§ **Dataset rows**
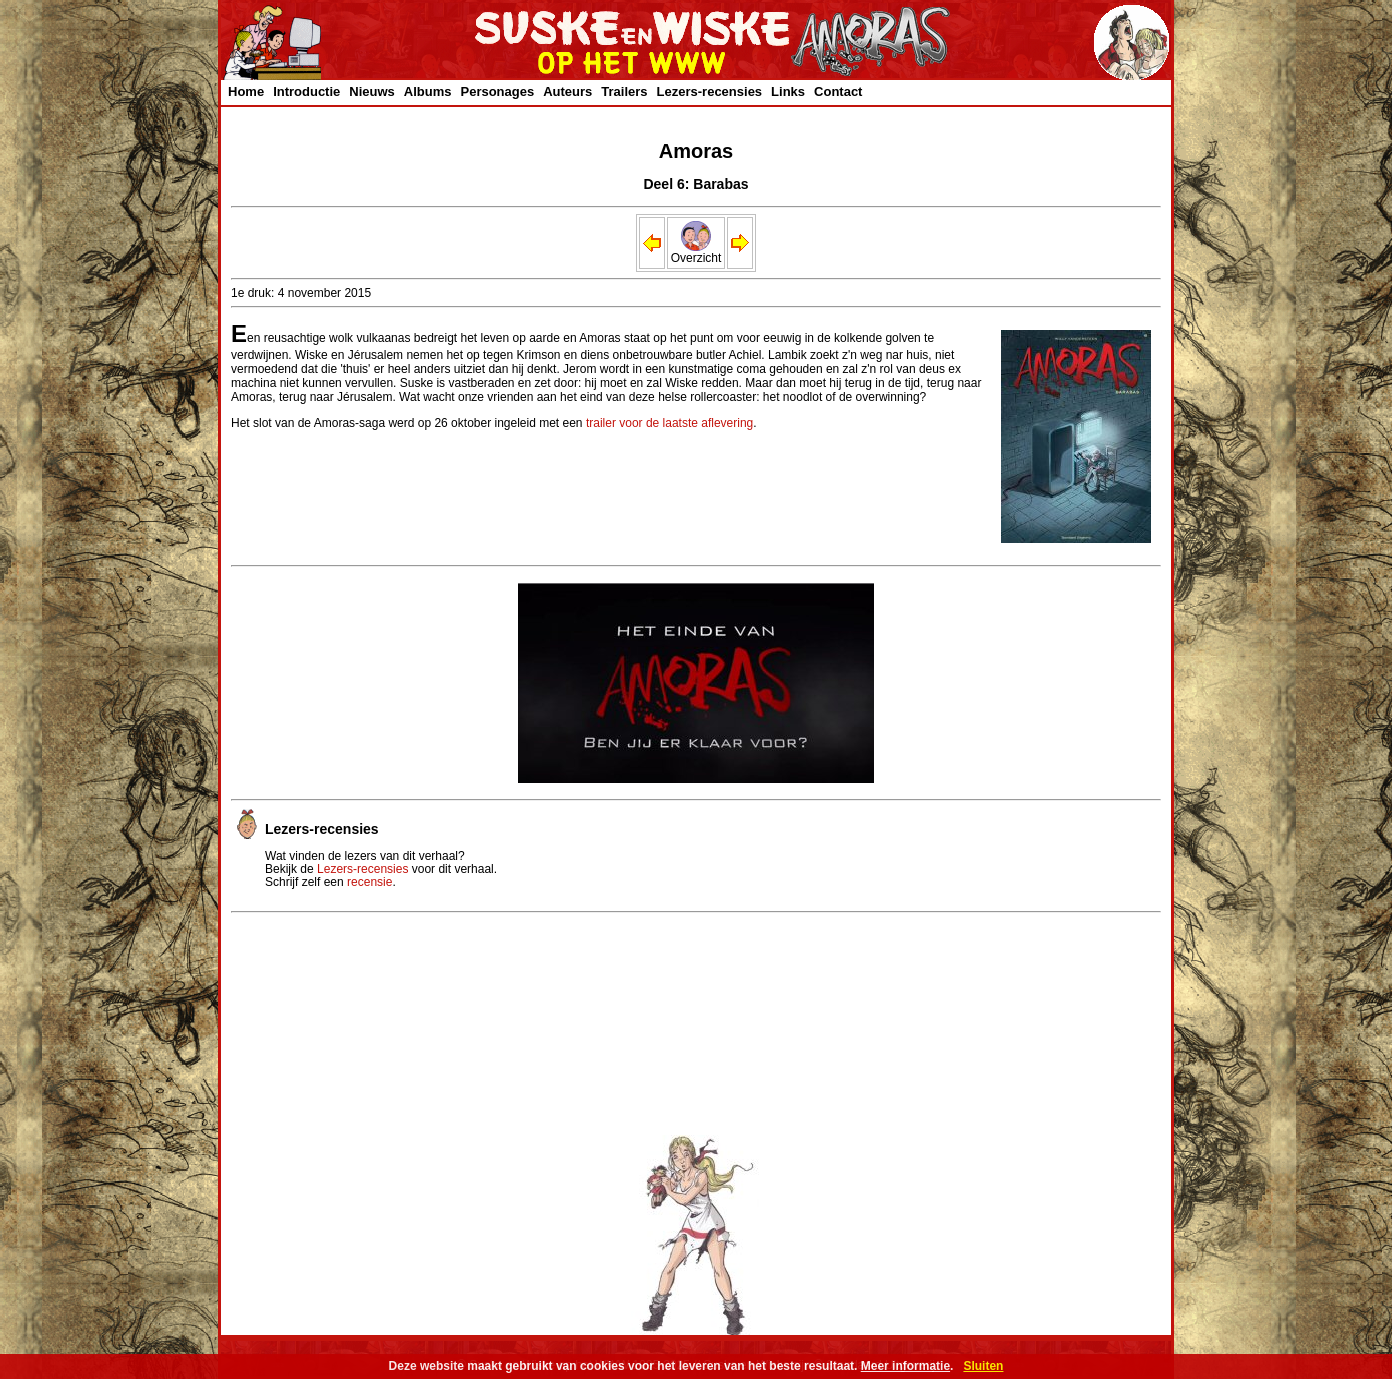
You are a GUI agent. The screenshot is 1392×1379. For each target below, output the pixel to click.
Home (246, 91)
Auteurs (567, 91)
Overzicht (696, 252)
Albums (428, 91)
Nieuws (372, 91)
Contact (838, 91)
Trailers (624, 91)
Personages (497, 91)
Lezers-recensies (710, 91)
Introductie (306, 91)
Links (788, 91)
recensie (369, 882)
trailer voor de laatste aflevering (669, 423)
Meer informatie (905, 1366)
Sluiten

§ **Stated exercise**
Rewrite the records with "pixel" replaced by "point" and everything else unchanged. Leave out the pictures.

§ **Exercise response**
You are a GUI agent. The screenshot is 1392×1379. For each target below, output the point to click.
Home (246, 91)
Auteurs (567, 91)
Overzicht (696, 252)
Albums (428, 91)
Nieuws (372, 91)
Contact (838, 91)
Trailers (624, 91)
Personages (497, 91)
Lezers-recensies (710, 91)
Introductie (306, 91)
Links (788, 91)
recensie (369, 882)
trailer voor de laatste aflevering (669, 423)
Meer informatie (905, 1366)
Sluiten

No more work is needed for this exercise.